そう言えば今年、第一生命が発表した「大人になったらなりたいもの」2021年版ランキングで、小学生の結果は以下のようなものだったそうだ。

男子
1位 会社員
2位 YouTuber
3位 サッカー選手
4位 ゲーム制作
5位 野球選手

女子
1位 パティシエ
2位 教師/教員
3位 幼稚園の先生/保育士
4位 会社員
5位 漫画家

第一生命 第32回「大人になったらなりたいもの」より

 

この結果を見れば明らかだが、子どもたちが回答する将来の夢は、「好きなこと」「テレビで見てカッコイイと思っていること」「親の影響」のいずれかである。
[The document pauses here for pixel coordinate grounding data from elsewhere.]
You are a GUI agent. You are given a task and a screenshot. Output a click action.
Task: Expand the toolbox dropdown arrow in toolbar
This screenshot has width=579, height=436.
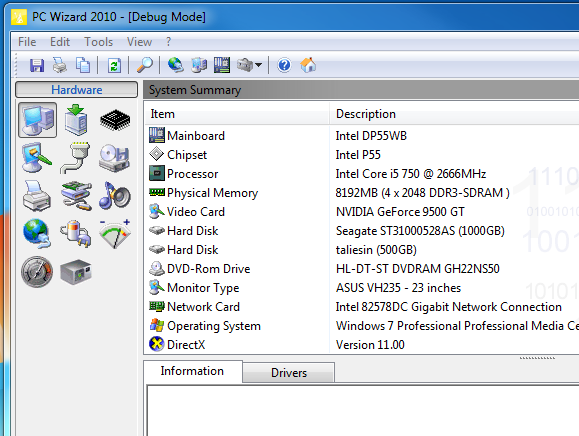258,65
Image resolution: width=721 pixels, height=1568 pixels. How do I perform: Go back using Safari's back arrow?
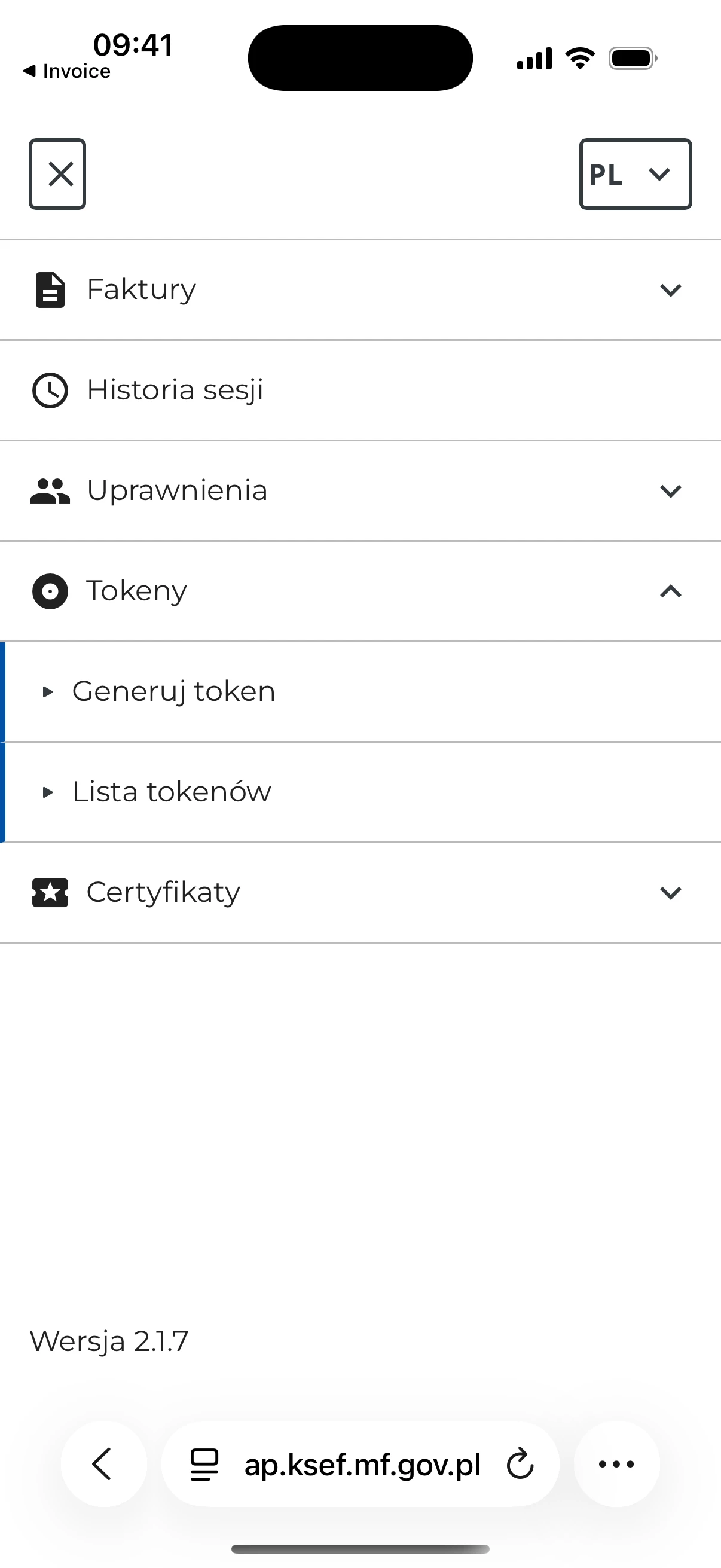pos(103,1464)
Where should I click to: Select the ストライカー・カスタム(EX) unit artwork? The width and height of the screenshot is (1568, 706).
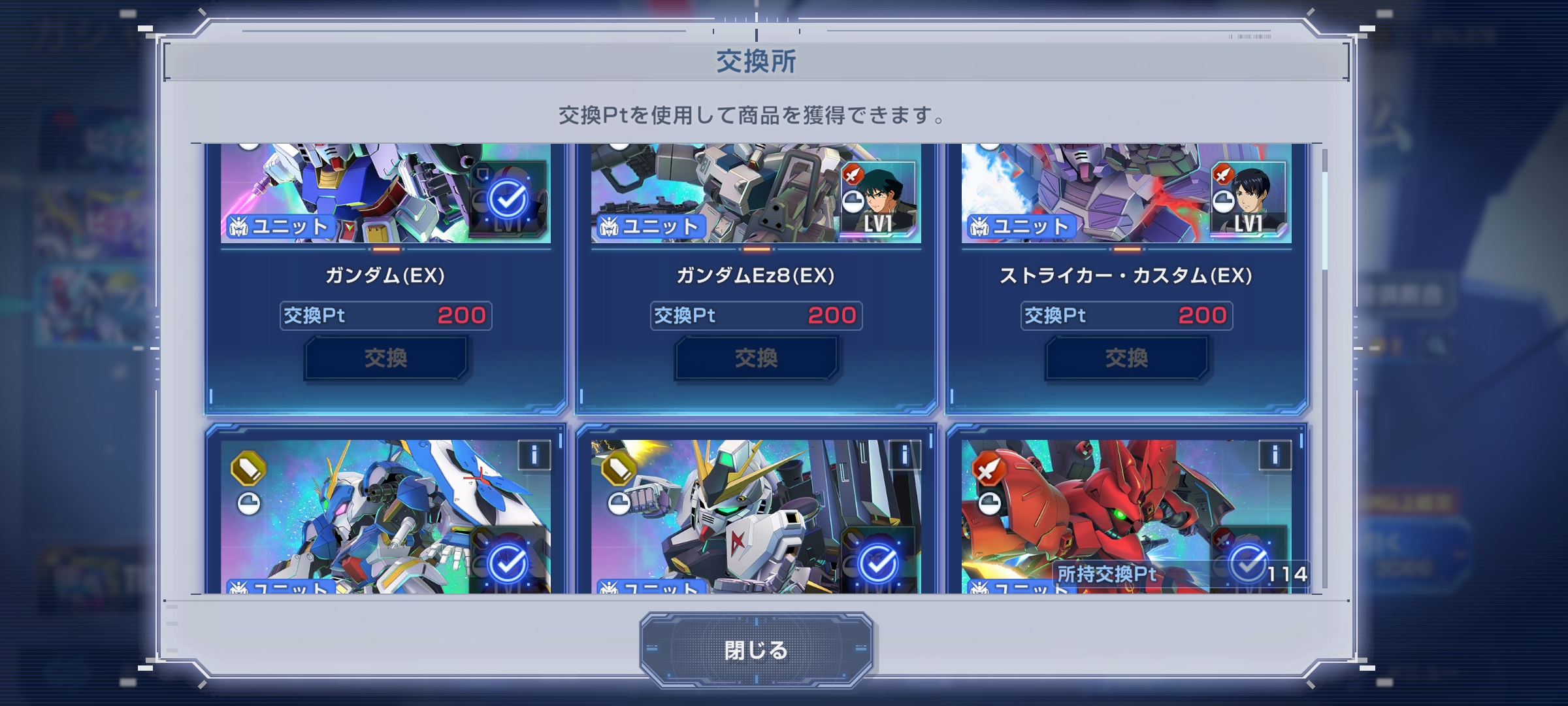(1126, 193)
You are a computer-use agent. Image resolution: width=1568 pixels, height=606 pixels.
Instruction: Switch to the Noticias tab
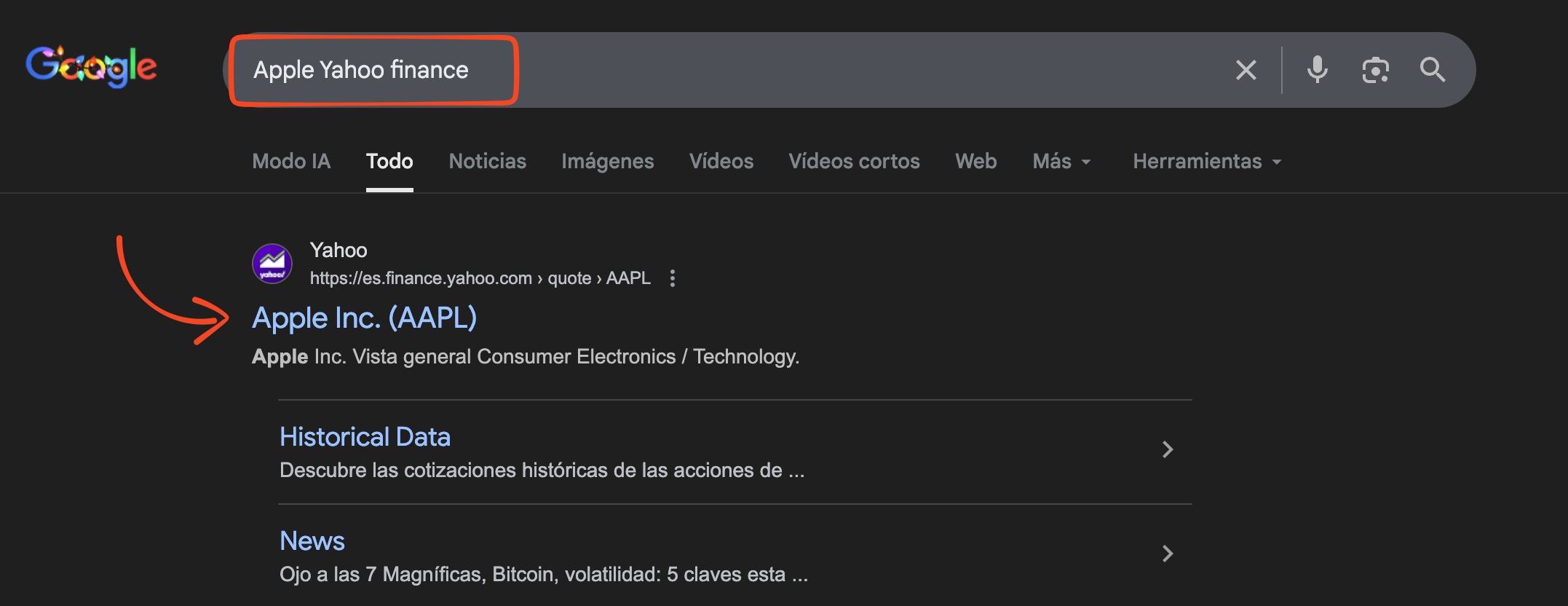click(487, 161)
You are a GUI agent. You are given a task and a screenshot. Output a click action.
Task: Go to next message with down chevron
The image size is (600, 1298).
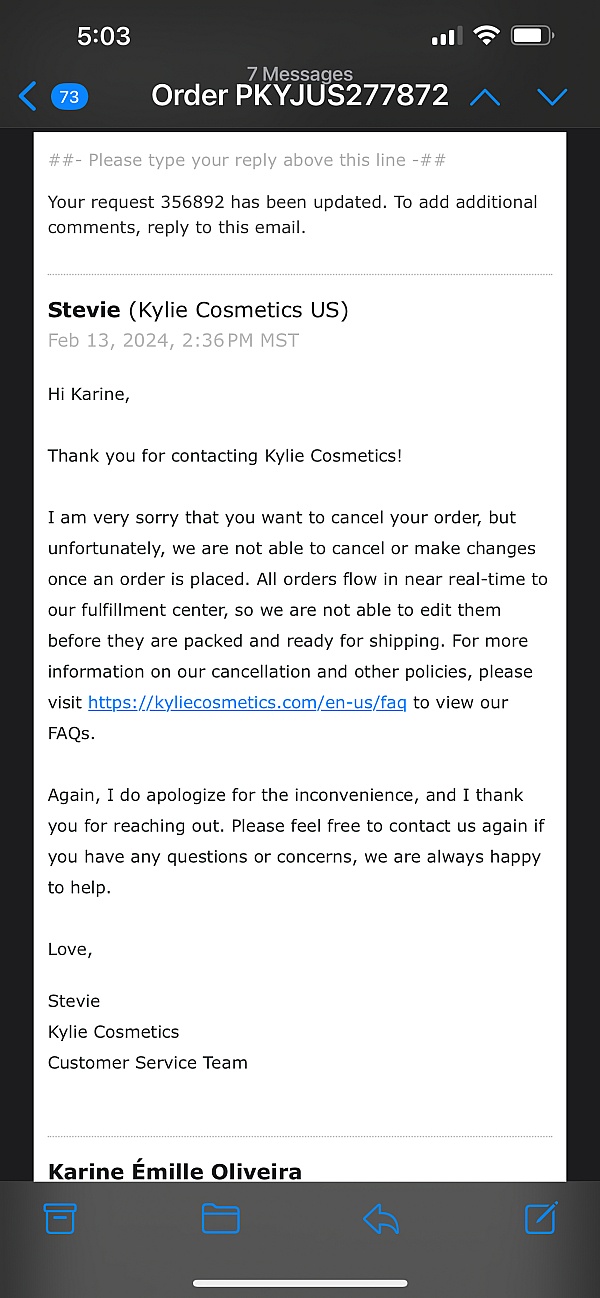click(x=552, y=97)
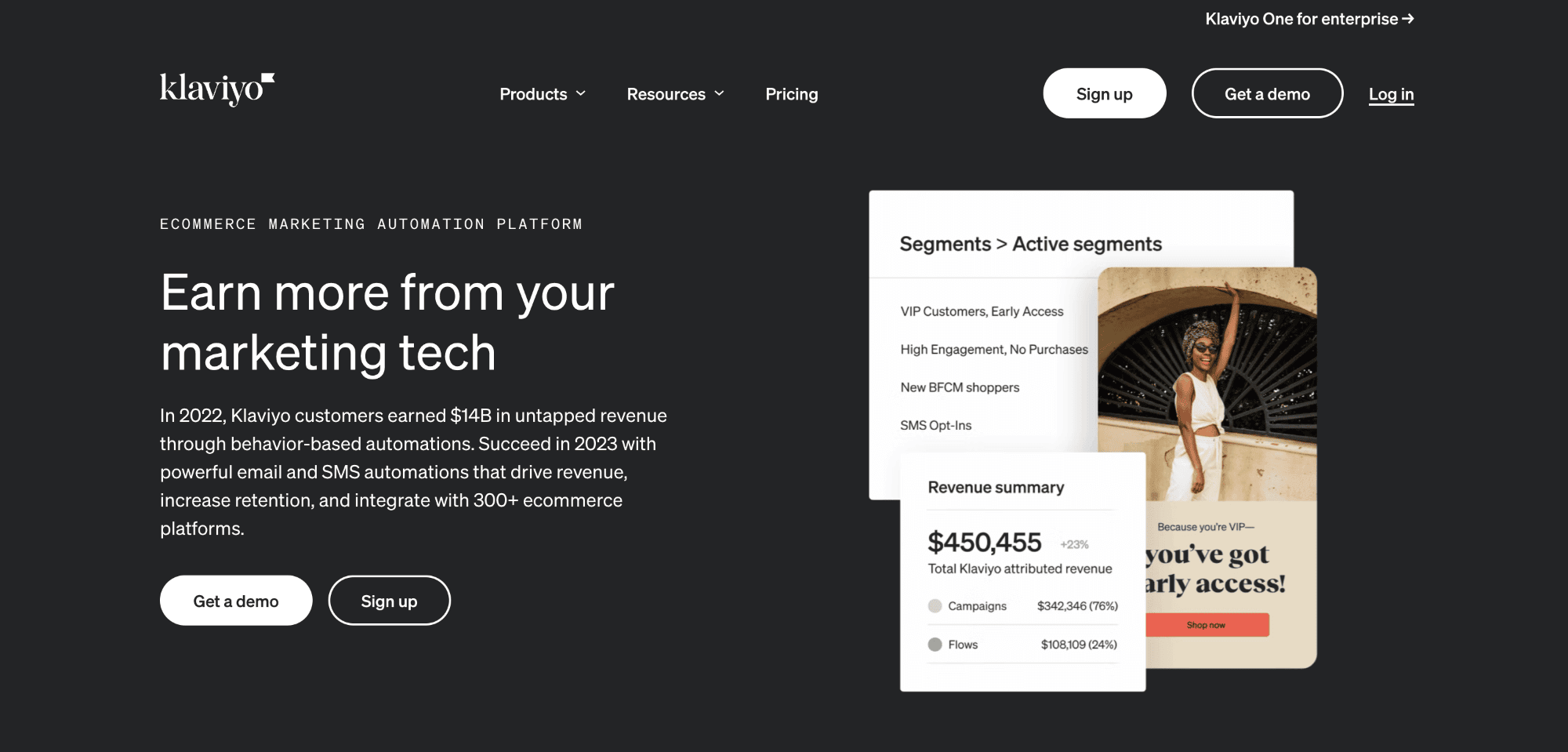Go to the Pricing page
This screenshot has height=752, width=1568.
click(x=791, y=94)

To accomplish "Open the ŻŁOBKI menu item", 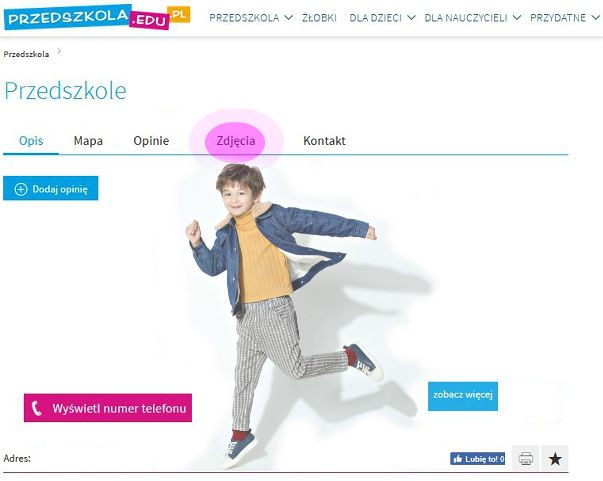I will click(x=319, y=18).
本気の夢というよりも、いわば日常の興味に近く、職業人気を反映するものではなさそうだ。

 

そしてその上で、この結果に私は「子どもたちから大人へのメッセージ」が溢れているようにも思える。それはなにか。

 

「私は自分を高めることが好きです」

話は変わるが、私の子どもの頃の本当の夢は、「国際線パイロット」であった。

昭和の男の子にとって、ド定番の夢である。

おそらく大人気テレビドラマ「スチュワーデス物語」の影響もあったのかも知れないが、なんせ当時は飛行機そのものが非日常の存在だ。

 

お金持ちの象徴であり、海外旅行といえばただそれだけでセレブであり、父親が海外出張に行ったというクラスメートはしばらくの間、皆のヒーローであった。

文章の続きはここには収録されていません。